## Instruction
Return the entries verbatim, beginning at the line containing "This screenshot has height=769, width=1524." and running through the final line of the entries.

BEGIN Records

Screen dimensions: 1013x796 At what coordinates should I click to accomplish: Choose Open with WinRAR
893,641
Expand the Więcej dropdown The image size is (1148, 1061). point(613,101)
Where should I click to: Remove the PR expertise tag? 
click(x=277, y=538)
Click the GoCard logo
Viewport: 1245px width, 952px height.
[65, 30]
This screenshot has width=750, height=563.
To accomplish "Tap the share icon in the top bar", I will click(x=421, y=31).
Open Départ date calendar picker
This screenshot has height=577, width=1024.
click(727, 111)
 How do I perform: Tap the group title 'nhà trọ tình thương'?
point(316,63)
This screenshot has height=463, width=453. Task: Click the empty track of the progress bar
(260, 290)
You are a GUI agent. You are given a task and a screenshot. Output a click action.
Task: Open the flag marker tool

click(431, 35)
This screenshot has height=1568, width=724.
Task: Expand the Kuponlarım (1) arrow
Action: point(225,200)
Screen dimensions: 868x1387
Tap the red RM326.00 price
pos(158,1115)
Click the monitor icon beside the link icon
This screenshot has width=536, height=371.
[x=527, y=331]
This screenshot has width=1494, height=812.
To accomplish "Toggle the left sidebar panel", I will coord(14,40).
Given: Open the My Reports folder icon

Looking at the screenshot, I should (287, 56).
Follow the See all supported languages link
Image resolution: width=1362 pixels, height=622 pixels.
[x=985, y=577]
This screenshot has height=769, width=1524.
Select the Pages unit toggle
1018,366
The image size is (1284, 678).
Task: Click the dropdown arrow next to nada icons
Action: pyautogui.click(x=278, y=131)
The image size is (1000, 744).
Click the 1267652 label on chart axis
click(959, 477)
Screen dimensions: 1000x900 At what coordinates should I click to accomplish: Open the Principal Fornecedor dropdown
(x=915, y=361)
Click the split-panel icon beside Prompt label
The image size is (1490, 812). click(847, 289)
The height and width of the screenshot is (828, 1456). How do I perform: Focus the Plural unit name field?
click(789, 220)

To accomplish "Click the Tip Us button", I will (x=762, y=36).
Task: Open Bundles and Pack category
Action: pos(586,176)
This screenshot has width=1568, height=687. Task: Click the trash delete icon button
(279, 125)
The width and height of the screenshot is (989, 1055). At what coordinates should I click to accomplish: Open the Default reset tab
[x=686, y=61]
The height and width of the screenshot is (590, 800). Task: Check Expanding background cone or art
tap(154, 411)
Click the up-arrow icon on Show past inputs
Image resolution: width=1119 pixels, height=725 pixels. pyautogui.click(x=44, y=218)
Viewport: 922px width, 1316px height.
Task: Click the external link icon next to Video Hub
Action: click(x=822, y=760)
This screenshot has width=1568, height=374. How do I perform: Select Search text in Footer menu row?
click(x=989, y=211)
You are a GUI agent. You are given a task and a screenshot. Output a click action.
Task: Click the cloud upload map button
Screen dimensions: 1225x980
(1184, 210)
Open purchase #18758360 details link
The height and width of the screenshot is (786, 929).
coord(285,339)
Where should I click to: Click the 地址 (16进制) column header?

END Records

## Solution to the exercise
This screenshot has height=769, width=1524.
Select the Pages unit toggle
1018,366
The image size is (1284, 678).
Task: Click the dropdown arrow next to nada icons
Action: pyautogui.click(x=278, y=131)
The image size is (1000, 744).
Click the 1267652 label on chart axis
click(959, 477)
Screen dimensions: 1000x900 At what coordinates should I click to accomplish: Open the Principal Fornecedor dropdown
(x=915, y=361)
Click the split-panel icon beside Prompt label
The image size is (1490, 812). click(847, 289)
The height and width of the screenshot is (828, 1456). How do I perform: Focus the Plural unit name field?
click(789, 220)

To accomplish "Click the Tip Us button", I will (x=762, y=36).
Task: Open Bundles and Pack category
Action: pos(586,176)
This screenshot has width=1568, height=687. Task: Click the trash delete icon button
(279, 125)
The width and height of the screenshot is (989, 1055). At what coordinates should I click to accomplish: Open the Default reset tab
[x=686, y=61]
The height and width of the screenshot is (590, 800). Task: Check Expanding background cone or art
tap(154, 411)
Click the up-arrow icon on Show past inputs
Image resolution: width=1119 pixels, height=725 pixels. pyautogui.click(x=44, y=218)
Viewport: 922px width, 1316px height.
Task: Click the external link icon next to Video Hub
Action: click(x=822, y=760)
This screenshot has width=1568, height=374. How do I perform: Select Search text in Footer menu row?
click(x=989, y=211)
You are a GUI agent. You are given a task and a screenshot. Output a click action.
Task: Click the cloud upload map button
Screen dimensions: 1225x980
(1184, 210)
Open purchase #18758360 details link
The height and width of the screenshot is (786, 929).
coord(285,339)
Where should I click to: Click the 地址 (16进制) column header?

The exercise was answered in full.